* **To do**: Give an exact transcription limited to the lines from the one with "The width and" through the end of the entries, including both; no pictures belong in it.
(Supplied information)
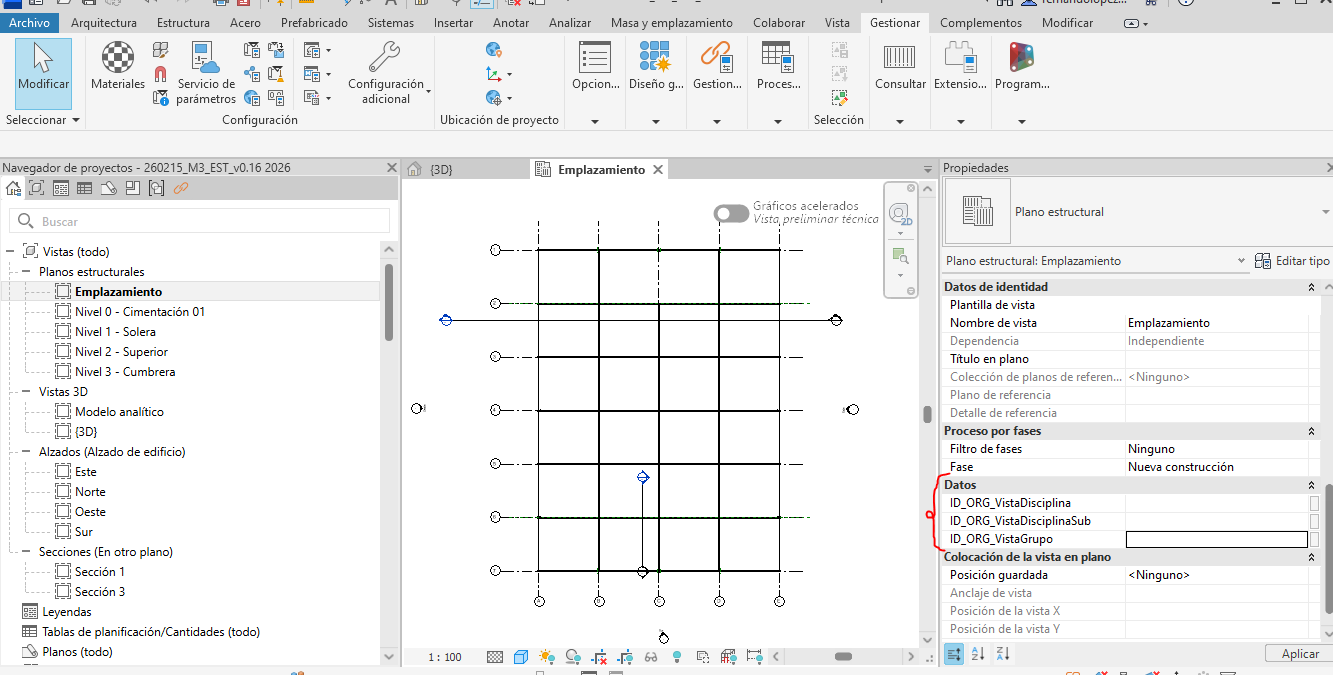Click the orange links icon in project browser
Image resolution: width=1333 pixels, height=675 pixels.
181,188
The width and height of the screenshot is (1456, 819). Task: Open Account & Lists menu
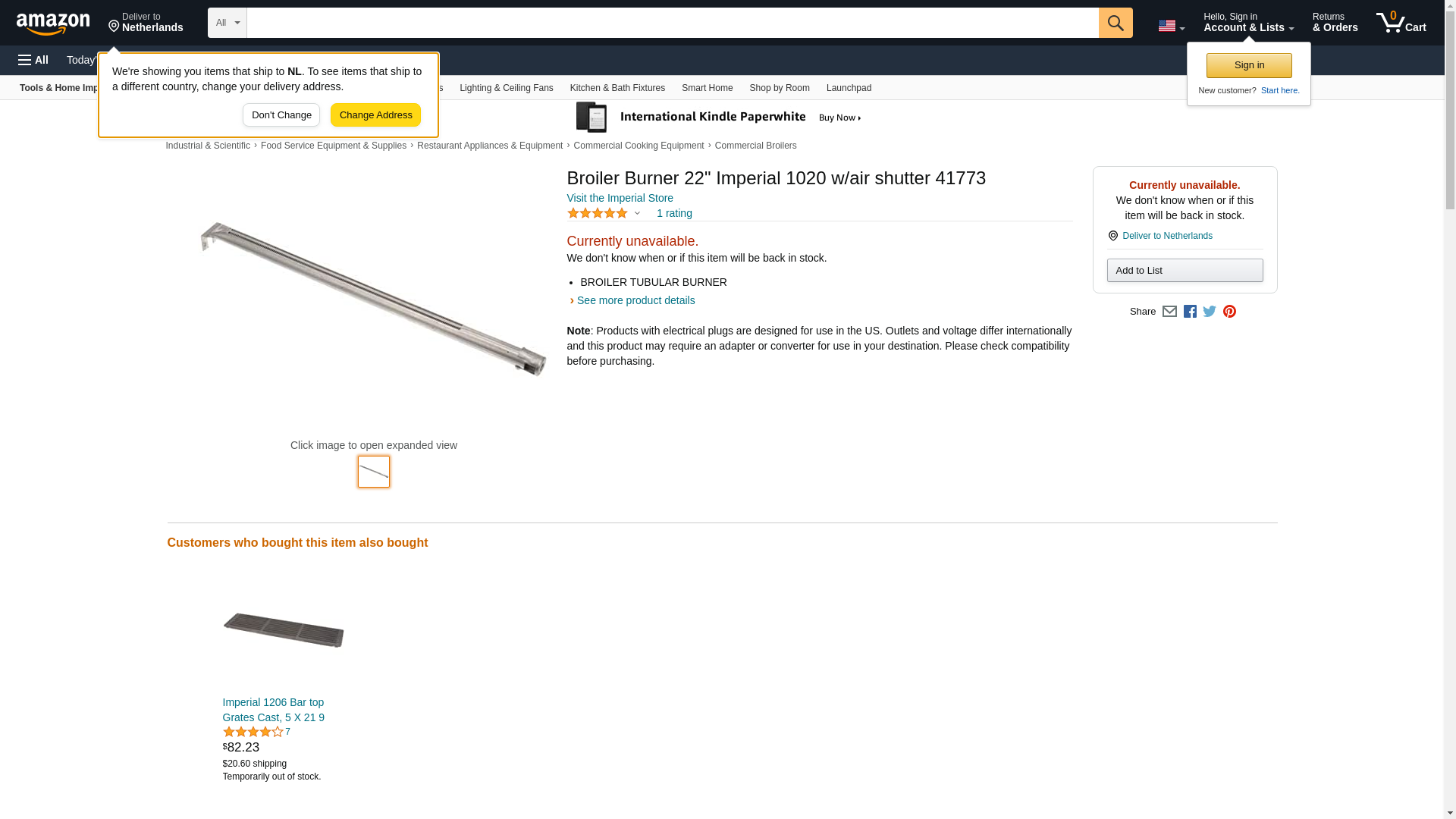click(1248, 23)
(End Supplied information)
* **Exercise response**:
The width and height of the screenshot is (1456, 819). Task: Open Account & Lists menu
click(1248, 23)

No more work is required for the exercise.